Generalizable Chain-of-Thought Prompting in Mixed-task Scenarios with Large Language Models
Anni Zou, Zhuosheng Zhang, Hai Zhao, Xiangru Tang
TL;DR
This work introduces GeM-CoT, a generalizable chain-of-thought prompting framework for mixed-task scenarios where input types are unknown. GeM-CoT uses a Type Matching module to route each question to demonstrations from a corresponding type when a match is found, or otherwise performs zero-shot CoT and updates a data cache via density-based clustering to construct new demonstrations. The approach bridges generalization and performance by combining routing, dynamic demo construction, and continual demo pool maintenance, evaluated across 10 reasoning datasets and 23 BBH tasks. Results show that GeM-CoT improves generalization to unseen task types while maintaining or boosting reasoning accuracy, notably in streaming batch settings where more diverse demonstrations can be learned over time. The work offers a practical, training-free solution for robust real-world reasoning with LLMs and highlights the value of diversity in demonstrations and adaptive data augmentation.
Abstract
Large language models (LLMs) have unveiled remarkable reasoning capabilities by exploiting chain-of-thought (CoT) prompting, which generates intermediate reasoning chains to serve as the rationale for deriving the answer. However, current CoT methods either simply employ general prompts such as Let's think step by step, or heavily rely on pre-defined task-specific demonstrations to attain preferable performances, thereby engendering an inescapable gap between performance and generalization.

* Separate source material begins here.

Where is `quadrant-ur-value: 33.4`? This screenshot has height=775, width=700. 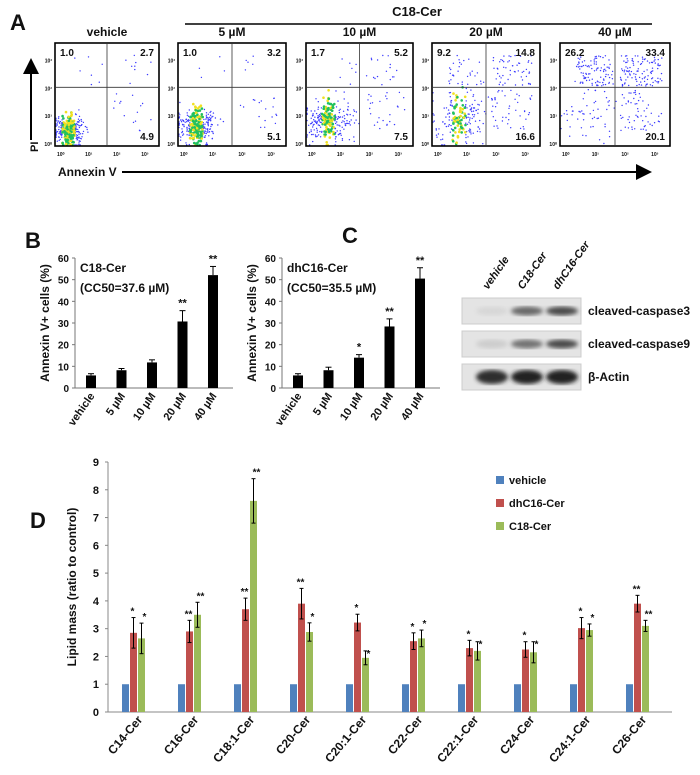 quadrant-ur-value: 33.4 is located at coordinates (656, 54).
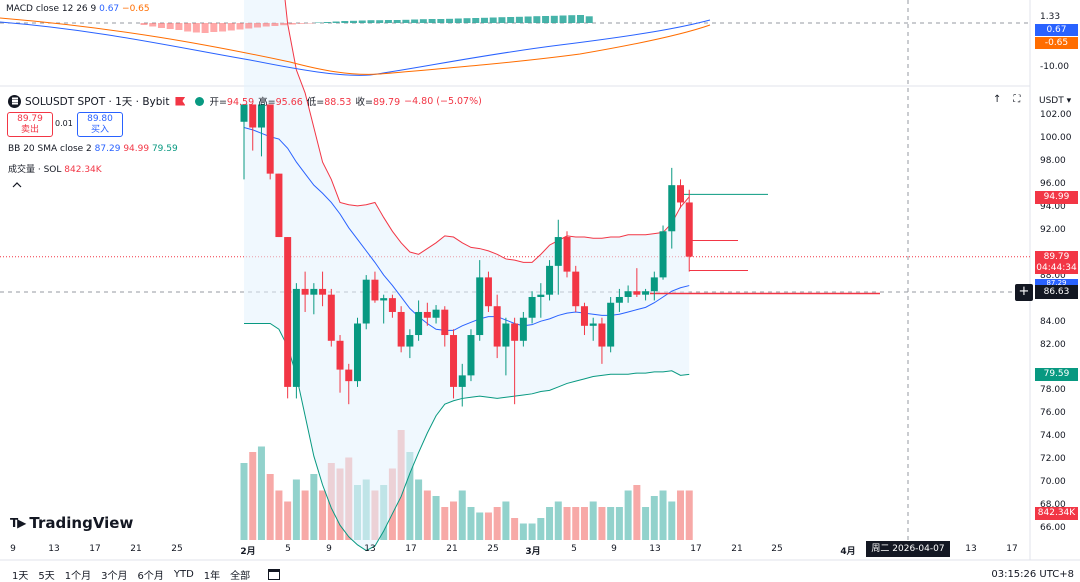 This screenshot has height=582, width=1080. Describe the element at coordinates (212, 576) in the screenshot. I see `timeframe-1y: 1年` at that location.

To bridge this gap, we propose GeM-CoT, a Generalizable CoT prompting mechanism in Mixed-task scenarios where the type of input questions is unknown. GeM-CoT first categorizes the question type and subsequently samples or constructs demonstrations from the corresponding data pool in an automatic pattern. With this technical design, GeM-CoT simultaneously enjoys superior generalization capabilities and remarkable performances on 10 public reasoning tasks and 23 BBH tasks.